藤谷:皆さんは、2021年にグッときた作品はありますか。

赤西:キズのベストアルバム『仇』かな。私はサブスクで配信されていたことをきっかけに、キズを聴くようになったんです。最初がベストアルバムっていうのもいいなと。これを聴くことによって、キズのやりたいことがなんとなくわかった気がするんです。

藤谷:キズのやりたいこととは?

赤西:歌詞をフィクションとしてではなく、自分の思ったことをそのまま歌っていくような感じ。

藤谷:それは他のバンドとは違うと感じたんですか。

赤西:キズも世界観を作ってるけどリアルさがあるっていうか、なんて言えばいいのかな、寄せ集めのそれっぽさがないって言う感じ。“最近のビジュアル系は誰も似てるな”ってみんな言ってるけど、キズからそういう感じはしない。

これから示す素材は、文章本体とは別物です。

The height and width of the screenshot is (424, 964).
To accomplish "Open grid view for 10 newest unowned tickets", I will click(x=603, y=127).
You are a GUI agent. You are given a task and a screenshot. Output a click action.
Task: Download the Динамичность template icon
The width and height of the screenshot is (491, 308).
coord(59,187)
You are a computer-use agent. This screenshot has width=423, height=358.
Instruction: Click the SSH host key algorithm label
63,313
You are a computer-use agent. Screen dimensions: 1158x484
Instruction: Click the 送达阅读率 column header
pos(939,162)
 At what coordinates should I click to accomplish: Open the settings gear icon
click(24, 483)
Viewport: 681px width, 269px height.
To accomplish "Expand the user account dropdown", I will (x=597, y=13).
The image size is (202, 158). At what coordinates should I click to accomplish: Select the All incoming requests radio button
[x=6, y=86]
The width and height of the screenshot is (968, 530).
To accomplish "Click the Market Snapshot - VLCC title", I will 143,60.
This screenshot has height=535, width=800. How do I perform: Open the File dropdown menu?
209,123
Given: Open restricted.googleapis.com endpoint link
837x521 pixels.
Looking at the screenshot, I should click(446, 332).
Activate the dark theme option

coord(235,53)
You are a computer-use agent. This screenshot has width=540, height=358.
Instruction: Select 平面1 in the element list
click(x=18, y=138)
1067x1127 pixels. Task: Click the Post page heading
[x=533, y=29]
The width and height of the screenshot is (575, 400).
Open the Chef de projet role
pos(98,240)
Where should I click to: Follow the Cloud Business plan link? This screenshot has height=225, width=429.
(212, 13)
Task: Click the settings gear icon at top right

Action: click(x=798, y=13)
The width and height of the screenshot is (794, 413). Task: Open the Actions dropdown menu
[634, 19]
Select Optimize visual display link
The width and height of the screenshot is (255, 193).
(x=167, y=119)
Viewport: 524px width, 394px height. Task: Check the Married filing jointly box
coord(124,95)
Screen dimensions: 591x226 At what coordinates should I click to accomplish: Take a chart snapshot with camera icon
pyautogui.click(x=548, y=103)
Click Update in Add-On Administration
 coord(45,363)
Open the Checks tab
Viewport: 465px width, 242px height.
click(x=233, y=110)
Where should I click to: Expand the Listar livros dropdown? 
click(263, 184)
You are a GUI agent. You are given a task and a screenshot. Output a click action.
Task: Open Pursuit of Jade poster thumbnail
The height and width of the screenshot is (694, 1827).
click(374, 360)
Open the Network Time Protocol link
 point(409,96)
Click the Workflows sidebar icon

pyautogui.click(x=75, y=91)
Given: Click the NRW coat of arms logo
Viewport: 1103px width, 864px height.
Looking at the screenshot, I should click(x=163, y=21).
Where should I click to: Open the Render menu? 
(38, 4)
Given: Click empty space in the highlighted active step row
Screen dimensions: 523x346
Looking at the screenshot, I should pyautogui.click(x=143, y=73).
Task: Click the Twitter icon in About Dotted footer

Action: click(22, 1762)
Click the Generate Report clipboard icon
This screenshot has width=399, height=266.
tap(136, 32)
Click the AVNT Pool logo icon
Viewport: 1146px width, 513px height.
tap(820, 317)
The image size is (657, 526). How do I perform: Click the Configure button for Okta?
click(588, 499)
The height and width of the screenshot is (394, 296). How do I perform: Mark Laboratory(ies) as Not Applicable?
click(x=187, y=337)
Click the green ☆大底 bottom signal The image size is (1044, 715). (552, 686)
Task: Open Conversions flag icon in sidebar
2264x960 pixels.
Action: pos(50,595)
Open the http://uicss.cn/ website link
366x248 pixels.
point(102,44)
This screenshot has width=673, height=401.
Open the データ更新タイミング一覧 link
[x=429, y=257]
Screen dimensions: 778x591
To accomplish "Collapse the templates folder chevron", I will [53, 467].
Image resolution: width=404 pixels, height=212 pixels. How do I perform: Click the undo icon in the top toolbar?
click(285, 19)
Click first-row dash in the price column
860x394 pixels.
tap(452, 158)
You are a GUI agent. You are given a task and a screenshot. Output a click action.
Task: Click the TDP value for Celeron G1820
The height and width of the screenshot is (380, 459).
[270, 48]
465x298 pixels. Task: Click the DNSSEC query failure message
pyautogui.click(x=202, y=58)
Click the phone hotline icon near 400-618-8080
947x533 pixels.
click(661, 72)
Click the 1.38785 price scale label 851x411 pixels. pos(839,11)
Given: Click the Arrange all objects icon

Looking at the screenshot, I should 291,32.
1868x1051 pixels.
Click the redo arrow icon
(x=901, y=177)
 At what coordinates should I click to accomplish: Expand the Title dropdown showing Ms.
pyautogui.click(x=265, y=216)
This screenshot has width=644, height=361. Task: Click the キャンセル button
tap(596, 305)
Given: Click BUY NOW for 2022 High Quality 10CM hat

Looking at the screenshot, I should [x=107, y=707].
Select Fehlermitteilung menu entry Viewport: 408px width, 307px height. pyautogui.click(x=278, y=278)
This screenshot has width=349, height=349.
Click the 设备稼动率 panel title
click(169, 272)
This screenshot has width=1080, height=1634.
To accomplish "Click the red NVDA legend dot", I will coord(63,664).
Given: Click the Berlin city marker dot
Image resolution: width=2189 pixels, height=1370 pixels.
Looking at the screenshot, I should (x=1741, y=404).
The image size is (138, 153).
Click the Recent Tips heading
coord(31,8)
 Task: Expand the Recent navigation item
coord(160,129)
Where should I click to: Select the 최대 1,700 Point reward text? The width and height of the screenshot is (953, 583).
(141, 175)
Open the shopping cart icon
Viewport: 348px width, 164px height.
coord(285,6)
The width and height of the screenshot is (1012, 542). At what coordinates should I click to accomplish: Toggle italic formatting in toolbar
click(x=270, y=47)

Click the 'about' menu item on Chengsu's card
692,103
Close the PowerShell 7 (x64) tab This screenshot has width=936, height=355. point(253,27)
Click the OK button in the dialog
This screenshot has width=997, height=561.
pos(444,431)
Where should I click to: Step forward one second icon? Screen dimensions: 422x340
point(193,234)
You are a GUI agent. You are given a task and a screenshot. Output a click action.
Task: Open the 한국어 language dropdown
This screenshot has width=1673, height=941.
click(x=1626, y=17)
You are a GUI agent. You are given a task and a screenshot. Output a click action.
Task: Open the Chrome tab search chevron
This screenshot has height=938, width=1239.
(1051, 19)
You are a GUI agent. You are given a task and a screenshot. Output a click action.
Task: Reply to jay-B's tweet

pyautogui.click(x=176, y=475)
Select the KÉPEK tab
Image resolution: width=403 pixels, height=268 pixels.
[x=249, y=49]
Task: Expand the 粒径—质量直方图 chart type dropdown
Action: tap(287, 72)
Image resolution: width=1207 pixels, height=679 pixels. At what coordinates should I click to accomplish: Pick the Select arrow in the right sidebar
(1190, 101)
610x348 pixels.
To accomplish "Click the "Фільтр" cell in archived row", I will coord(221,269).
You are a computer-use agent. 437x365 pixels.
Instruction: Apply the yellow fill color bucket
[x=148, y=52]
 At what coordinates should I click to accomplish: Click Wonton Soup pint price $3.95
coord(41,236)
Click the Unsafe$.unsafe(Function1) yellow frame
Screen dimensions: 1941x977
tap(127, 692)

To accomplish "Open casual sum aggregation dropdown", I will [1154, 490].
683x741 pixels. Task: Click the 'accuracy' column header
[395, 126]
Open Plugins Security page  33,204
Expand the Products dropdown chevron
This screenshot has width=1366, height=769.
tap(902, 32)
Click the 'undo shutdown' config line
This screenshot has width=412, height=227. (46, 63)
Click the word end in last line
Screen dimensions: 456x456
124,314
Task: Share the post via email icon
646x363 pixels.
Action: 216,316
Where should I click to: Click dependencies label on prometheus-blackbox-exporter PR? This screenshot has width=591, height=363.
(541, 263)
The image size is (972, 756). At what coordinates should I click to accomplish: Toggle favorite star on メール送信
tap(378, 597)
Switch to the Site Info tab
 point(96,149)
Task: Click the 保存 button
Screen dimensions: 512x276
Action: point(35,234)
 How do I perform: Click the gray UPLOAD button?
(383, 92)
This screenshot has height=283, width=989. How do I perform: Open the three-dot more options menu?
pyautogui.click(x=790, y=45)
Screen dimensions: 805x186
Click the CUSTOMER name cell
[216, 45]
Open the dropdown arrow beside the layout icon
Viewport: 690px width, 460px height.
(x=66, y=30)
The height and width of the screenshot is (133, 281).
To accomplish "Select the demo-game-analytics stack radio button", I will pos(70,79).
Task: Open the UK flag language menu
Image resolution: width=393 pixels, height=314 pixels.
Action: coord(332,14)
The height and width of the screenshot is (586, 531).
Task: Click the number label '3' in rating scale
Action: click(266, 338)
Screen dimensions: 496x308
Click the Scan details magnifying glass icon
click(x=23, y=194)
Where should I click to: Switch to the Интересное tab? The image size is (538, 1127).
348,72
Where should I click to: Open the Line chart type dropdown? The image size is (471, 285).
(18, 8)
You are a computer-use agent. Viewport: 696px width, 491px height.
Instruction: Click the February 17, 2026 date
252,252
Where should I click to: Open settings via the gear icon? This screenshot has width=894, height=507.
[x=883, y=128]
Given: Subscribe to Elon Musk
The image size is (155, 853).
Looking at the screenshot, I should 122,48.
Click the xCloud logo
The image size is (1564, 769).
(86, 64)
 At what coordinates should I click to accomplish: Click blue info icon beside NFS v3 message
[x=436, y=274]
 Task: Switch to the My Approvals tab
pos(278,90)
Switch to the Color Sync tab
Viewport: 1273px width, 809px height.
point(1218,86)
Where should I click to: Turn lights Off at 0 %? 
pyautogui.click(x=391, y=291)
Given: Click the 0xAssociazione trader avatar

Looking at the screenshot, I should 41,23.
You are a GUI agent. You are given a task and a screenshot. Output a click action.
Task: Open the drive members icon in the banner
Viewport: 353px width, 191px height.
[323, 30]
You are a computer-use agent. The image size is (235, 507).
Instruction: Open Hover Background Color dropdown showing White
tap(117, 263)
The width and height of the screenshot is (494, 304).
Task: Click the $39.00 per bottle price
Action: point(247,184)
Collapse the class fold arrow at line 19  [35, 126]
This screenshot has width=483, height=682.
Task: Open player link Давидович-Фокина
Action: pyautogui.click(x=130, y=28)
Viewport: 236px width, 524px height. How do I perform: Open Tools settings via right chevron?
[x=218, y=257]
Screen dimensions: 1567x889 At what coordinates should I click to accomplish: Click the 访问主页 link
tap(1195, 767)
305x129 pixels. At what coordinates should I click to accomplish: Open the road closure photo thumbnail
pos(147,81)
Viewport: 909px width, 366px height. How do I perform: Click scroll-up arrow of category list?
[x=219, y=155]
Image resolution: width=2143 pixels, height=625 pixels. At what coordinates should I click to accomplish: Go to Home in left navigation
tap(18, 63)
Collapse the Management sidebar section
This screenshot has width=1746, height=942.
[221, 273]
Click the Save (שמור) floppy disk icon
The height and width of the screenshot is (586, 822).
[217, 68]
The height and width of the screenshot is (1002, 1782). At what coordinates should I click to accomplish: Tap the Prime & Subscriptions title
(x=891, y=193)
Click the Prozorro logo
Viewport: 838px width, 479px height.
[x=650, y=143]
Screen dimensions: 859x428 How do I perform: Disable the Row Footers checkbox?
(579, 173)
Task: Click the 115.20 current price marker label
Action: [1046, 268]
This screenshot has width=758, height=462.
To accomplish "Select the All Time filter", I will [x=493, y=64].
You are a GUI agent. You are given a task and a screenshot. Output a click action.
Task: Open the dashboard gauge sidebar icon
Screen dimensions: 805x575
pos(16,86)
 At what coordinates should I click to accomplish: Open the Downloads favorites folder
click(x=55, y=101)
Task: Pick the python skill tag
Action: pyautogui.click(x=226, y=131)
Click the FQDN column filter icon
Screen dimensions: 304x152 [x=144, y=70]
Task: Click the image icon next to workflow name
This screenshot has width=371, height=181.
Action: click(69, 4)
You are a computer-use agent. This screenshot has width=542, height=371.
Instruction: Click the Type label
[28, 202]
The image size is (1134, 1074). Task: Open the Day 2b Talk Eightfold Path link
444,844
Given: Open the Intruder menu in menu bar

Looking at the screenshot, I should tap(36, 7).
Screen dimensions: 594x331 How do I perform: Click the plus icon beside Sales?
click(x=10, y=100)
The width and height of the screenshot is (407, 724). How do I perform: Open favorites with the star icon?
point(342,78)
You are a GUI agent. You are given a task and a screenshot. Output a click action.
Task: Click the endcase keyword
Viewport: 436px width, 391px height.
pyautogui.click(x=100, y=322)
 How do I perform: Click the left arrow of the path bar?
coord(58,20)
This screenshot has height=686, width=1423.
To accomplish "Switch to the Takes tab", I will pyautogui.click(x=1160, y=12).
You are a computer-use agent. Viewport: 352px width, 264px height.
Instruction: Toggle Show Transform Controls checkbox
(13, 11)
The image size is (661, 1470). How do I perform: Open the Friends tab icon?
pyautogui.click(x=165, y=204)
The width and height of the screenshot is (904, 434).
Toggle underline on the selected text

ヴィジュアル系がどれも似てるっていうのは衣装やメイク、楽曲の参照元がヴィジュアル系なので、表現がヴィジュアル系内で起結してしまっているのが要因な気がします。

キズはどこかから引っ張ってきたのではなく、自分が生きてく中でリアルに思ったことを掘り下げて作品にしているように感じました。

南:キズの楽曲の中にはヴィジュアル系シーンや世の中への主張を感じる曲もありますよね。

藤谷:幻想的なストーリー性を持っていても、メッセージ性を前面に出していなくても、比喩を通してそこに主張を込めた歌詞というのもあるじゃないですか。そうではなくて、ストレートなメッセージを込めているほうが、おふたりにとって「響く」ということでしょうか?

赤西:みんなモヤモヤしていることを言語化している人がいると嬉しいのかな。

南:キズは新曲の『ストロベリーブルー』も良かったですね。これまでは激しくて勢いのある楽曲が多かったので、キズといえばライブでがっつり暴れるイメージでしたが、これはじっくり味わえる感じの楽曲なので、ライブでも今までと違う雰囲気で見せてくれるのではと思っています。